Step 1: Unmark (1, 2)

  • Current Cell: (1, 2)
  • Unmark (1, 2)

Step 2: Unmark (1, 1)

  • Current Cell: (1, 1)
  • Unmark (1, 1)

Step 3: Unmark (1, 0)

  • Current Cell: (1, 0)
  • Unmark (1, 0)

Detailed Function Call Diagram for DFS Execution

Function Call Diagram


word_search(maze, 'the')
  -> dfs(maze, 'the', 0, 0, 0)
       -> (maze[0][0] == 't') == (word[0] == 't') -> True
       -> Explore neighbors: (1, 0), (-1, 0), (0, 1), (0, -1)

    -> dfs(maze, 'the', 1, 0, 1)
         -> (maze[1][0] == 't') != (word[1] == 'h') -> False

    -> dfs(maze, 'the', 0, 1, 1)
         -> (maze[0][1] == 'a') != (word[1] == 'h') -> False

  -> dfs(maze, 'the', 1, 0, 0)
       -> (maze[1][0] == 't') == (word[0] == 't') -> True
       -> Explore neighbors: (2, 0), (0, 0), (1, 1), (1, -1)

- _WHAT THIS TASK INVOLVES_: Carry on the DFS call trace for the word search, picking up after its last line.

- _DATA_:
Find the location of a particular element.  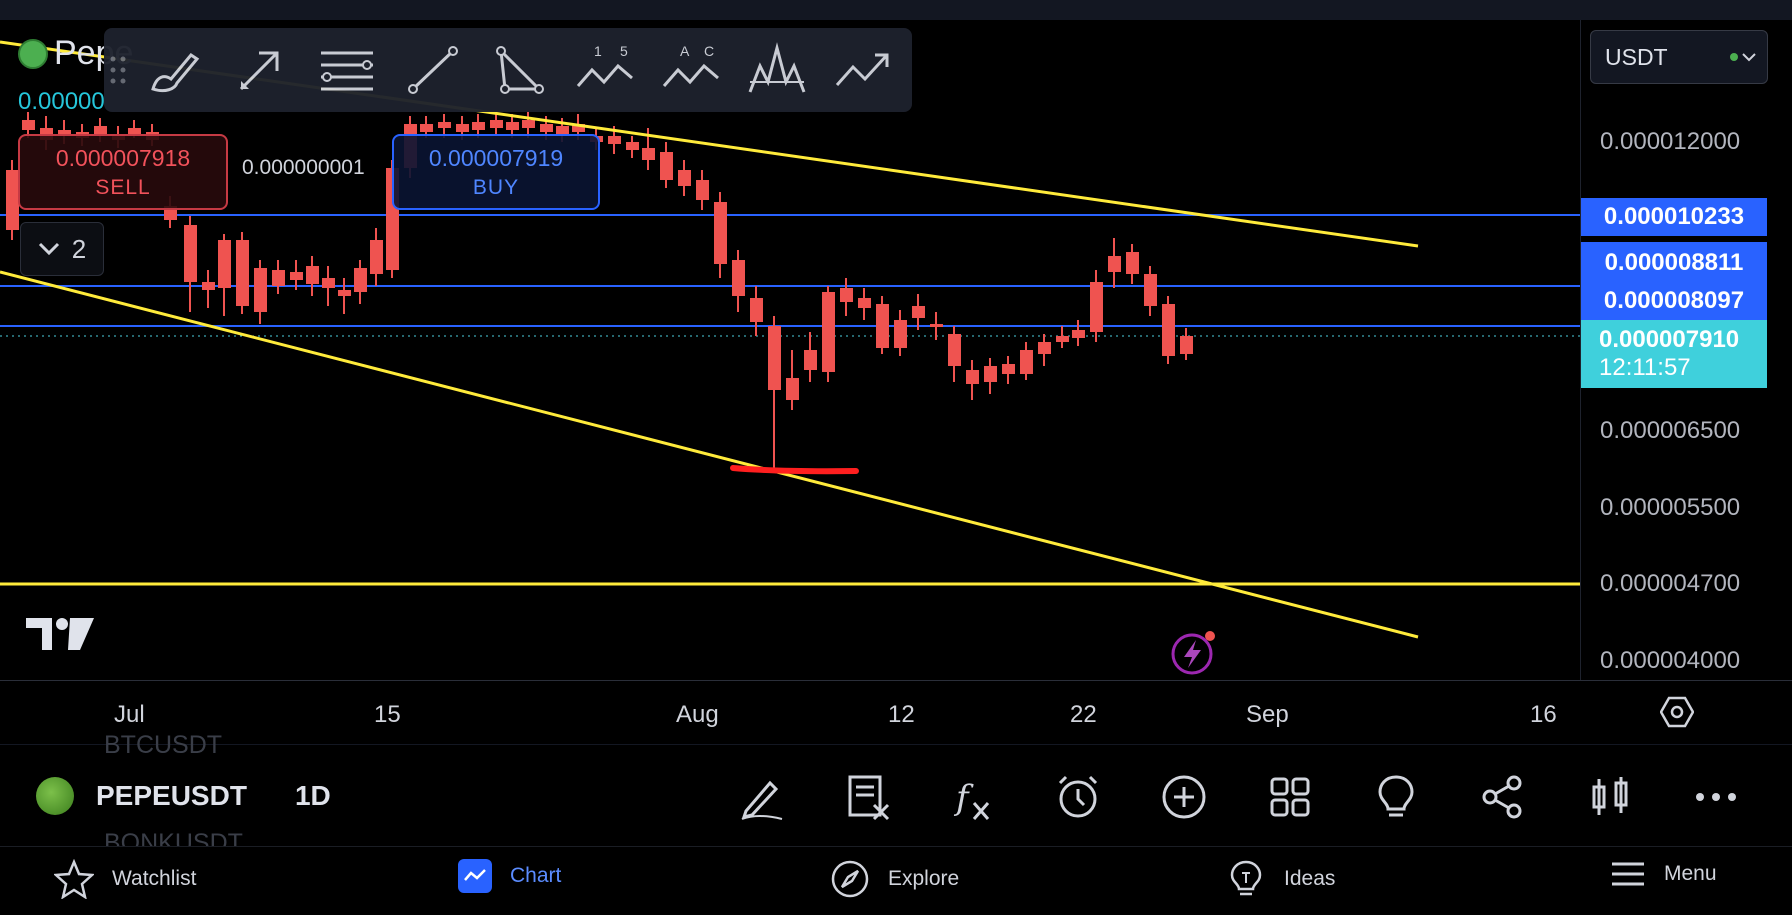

- _ANSWER SECTION_:
    -> dfs(maze, 'the', 1, 1, 1)
         -> (maze[1][1] == 'h') == (word[1] == 'h') -> True
         -> Explore neighbors: (2, 1), (0, 1), (1, 2), (1, 0)

    -> dfs(maze, 'the', 1, 2, 2)
         -> (maze[1][2] == 'e') == (word[2] == 'e') -> True
         -> Word found, return True

Diagram Explanation

  • word_search starts from each cell and calls dfs.
  • dfs(maze, 'the', 0, 0, 0) starts from cell (0, 0) with the first character 't' and succeeds.
  • dfs(maze, 'the', 1, 0, 1) moves to cell (1, 0) with the second character 'h' and fails.
  • dfs(maze, 'the', 0, 1, 1) moves to cell (0, 1) with the second character 'h' and fails.
  • dfs(maze, 'the', 1, 0, 0) starts from cell (1, 0) with the first character 't' and succeeds.
  • dfs(maze, 'the', 1, 1, 1) moves to cell (1, 1) with the second character 'h' and succeeds.
  • dfs(maze, 'the', 1, 2, 2) moves to cell (1, 2) with the third character 'e' and succeeds.
  • The word 'the' is found, and the function returns True.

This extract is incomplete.